▶ [Exercise requirements]:
In the material below, find every line containing "причесок" and copy that line.

▶ [Study material]:
=== Section Start ===
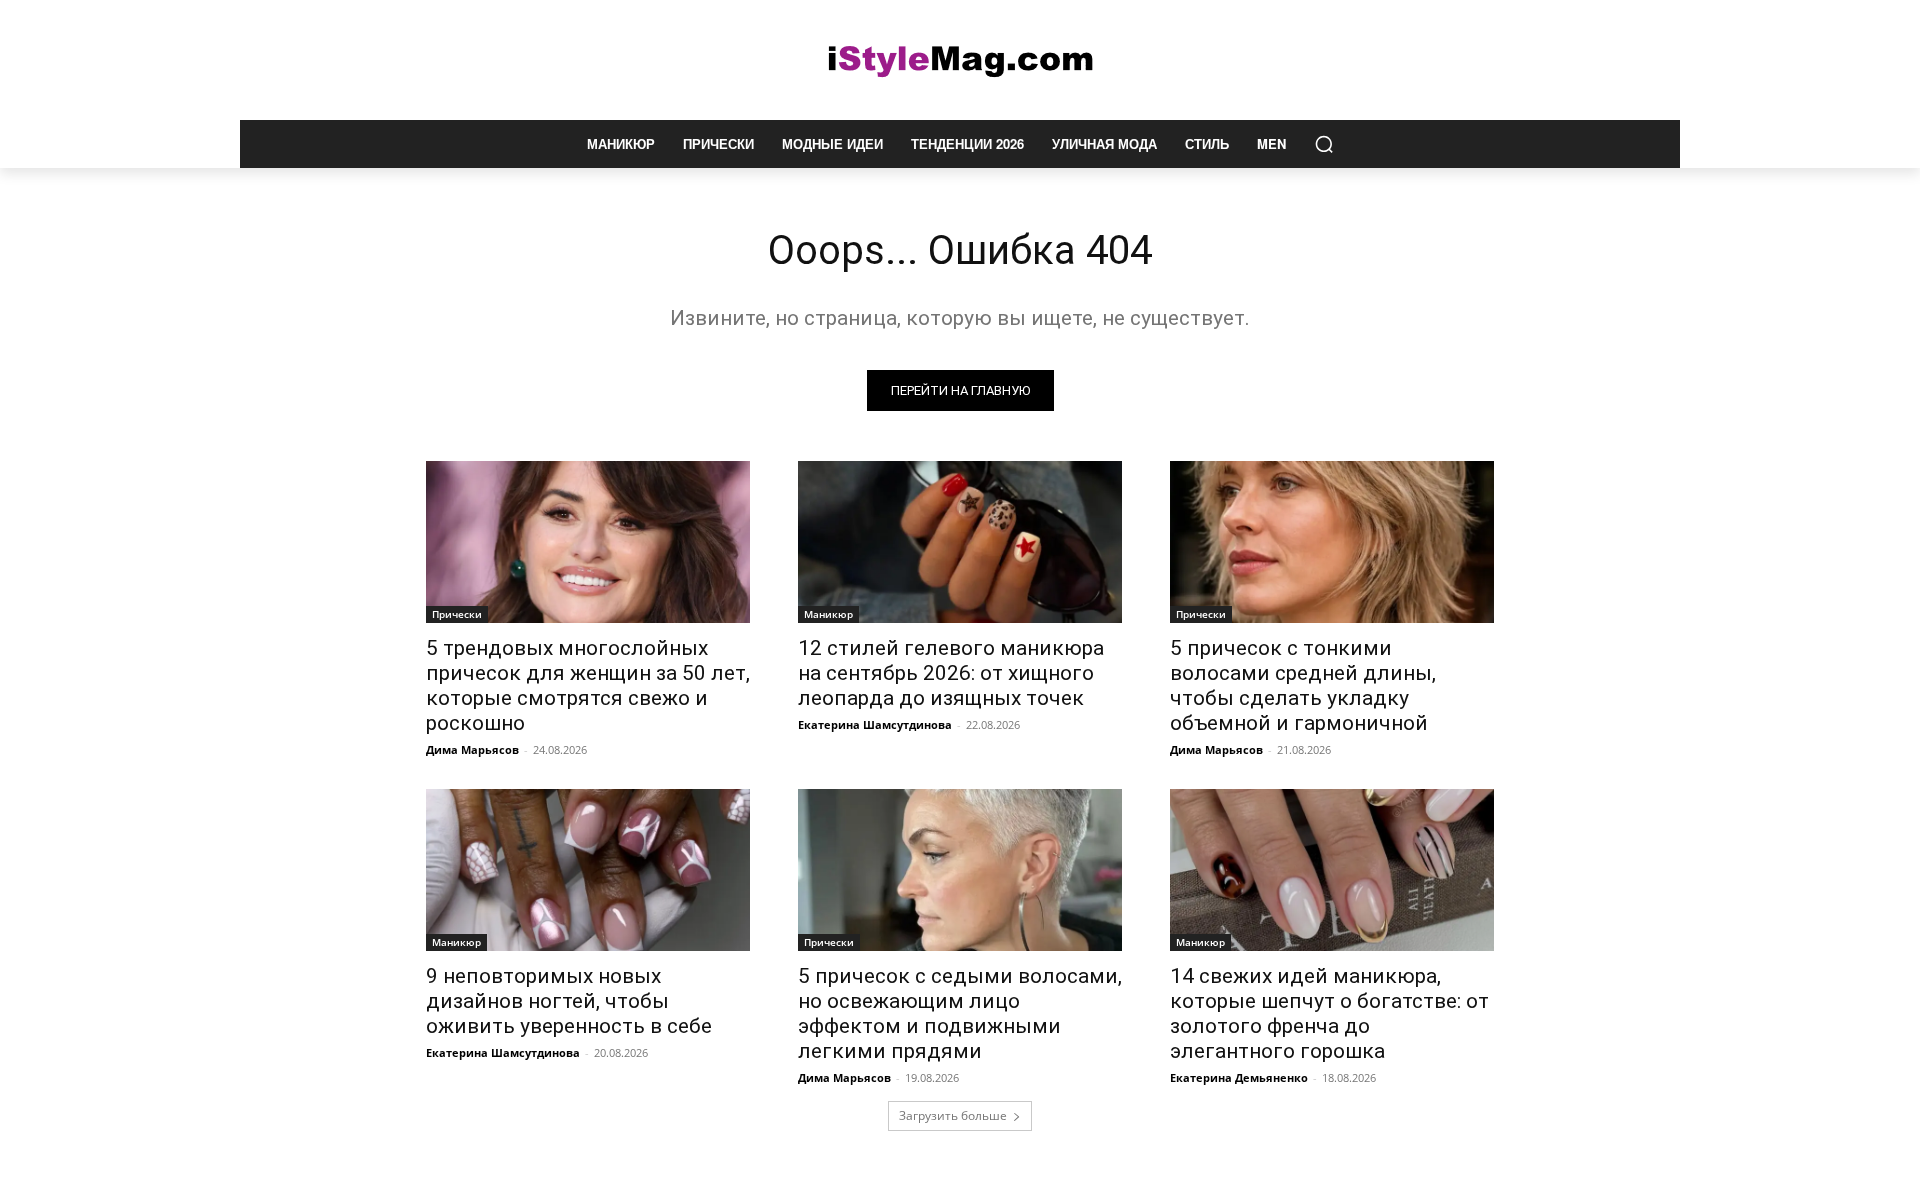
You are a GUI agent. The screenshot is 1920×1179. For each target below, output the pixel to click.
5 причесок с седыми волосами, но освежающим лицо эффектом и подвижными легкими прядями (960, 1013)
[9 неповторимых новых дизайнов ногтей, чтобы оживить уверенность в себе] (588, 870)
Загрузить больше (953, 1115)
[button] (1324, 144)
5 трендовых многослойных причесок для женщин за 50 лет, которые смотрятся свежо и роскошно (588, 685)
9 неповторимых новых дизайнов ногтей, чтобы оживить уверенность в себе (569, 1001)
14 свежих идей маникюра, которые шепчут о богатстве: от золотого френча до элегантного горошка (1329, 1013)
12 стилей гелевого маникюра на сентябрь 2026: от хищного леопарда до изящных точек (951, 673)
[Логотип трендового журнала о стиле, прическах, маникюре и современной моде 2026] (960, 60)
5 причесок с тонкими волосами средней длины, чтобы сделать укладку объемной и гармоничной (1303, 685)
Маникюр (828, 614)
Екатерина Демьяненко (1239, 1077)
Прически (457, 614)
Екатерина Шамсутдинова (875, 724)
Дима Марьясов (472, 749)
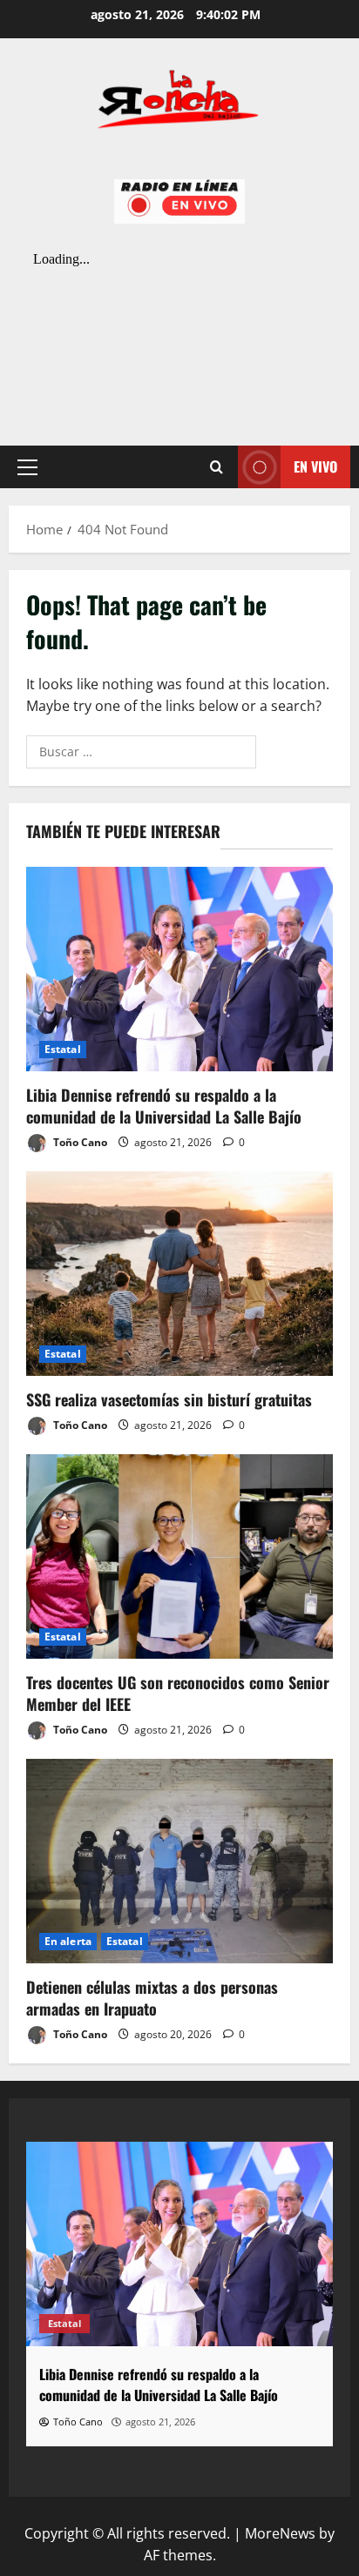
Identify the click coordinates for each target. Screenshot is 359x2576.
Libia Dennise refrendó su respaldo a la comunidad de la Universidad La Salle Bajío (163, 1105)
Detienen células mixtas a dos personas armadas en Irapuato (152, 1998)
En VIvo (315, 466)
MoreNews (280, 2533)
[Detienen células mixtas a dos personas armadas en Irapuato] (179, 1861)
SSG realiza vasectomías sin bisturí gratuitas (169, 1399)
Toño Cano (79, 1142)
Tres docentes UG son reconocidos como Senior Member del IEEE (177, 1693)
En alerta (67, 1941)
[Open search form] (216, 467)
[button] (27, 467)
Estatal (62, 1049)
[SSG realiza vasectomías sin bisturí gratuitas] (179, 1273)
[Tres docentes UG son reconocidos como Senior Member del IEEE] (179, 1556)
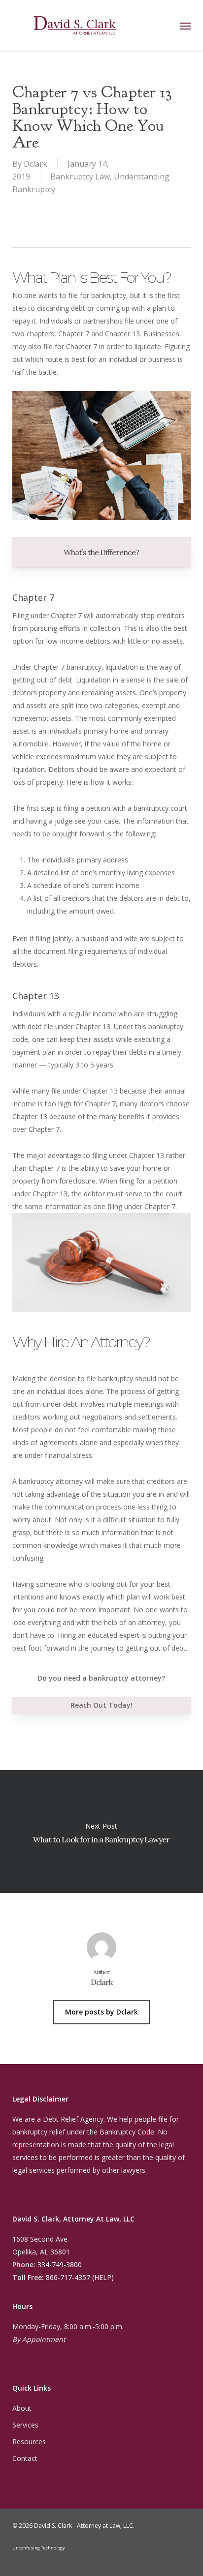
=== Section End ===
▶ [Final answer]:
5 причесок с седыми волосами, но освежающим лицо эффектом и подвижными легкими прядями (960, 1013)
5 трендовых многослойных причесок для женщин за 50 лет, которые смотрятся свежо и роскошно (588, 685)
5 причесок с тонкими волосами средней длины, чтобы сделать укладку объемной и гармоничной (1303, 685)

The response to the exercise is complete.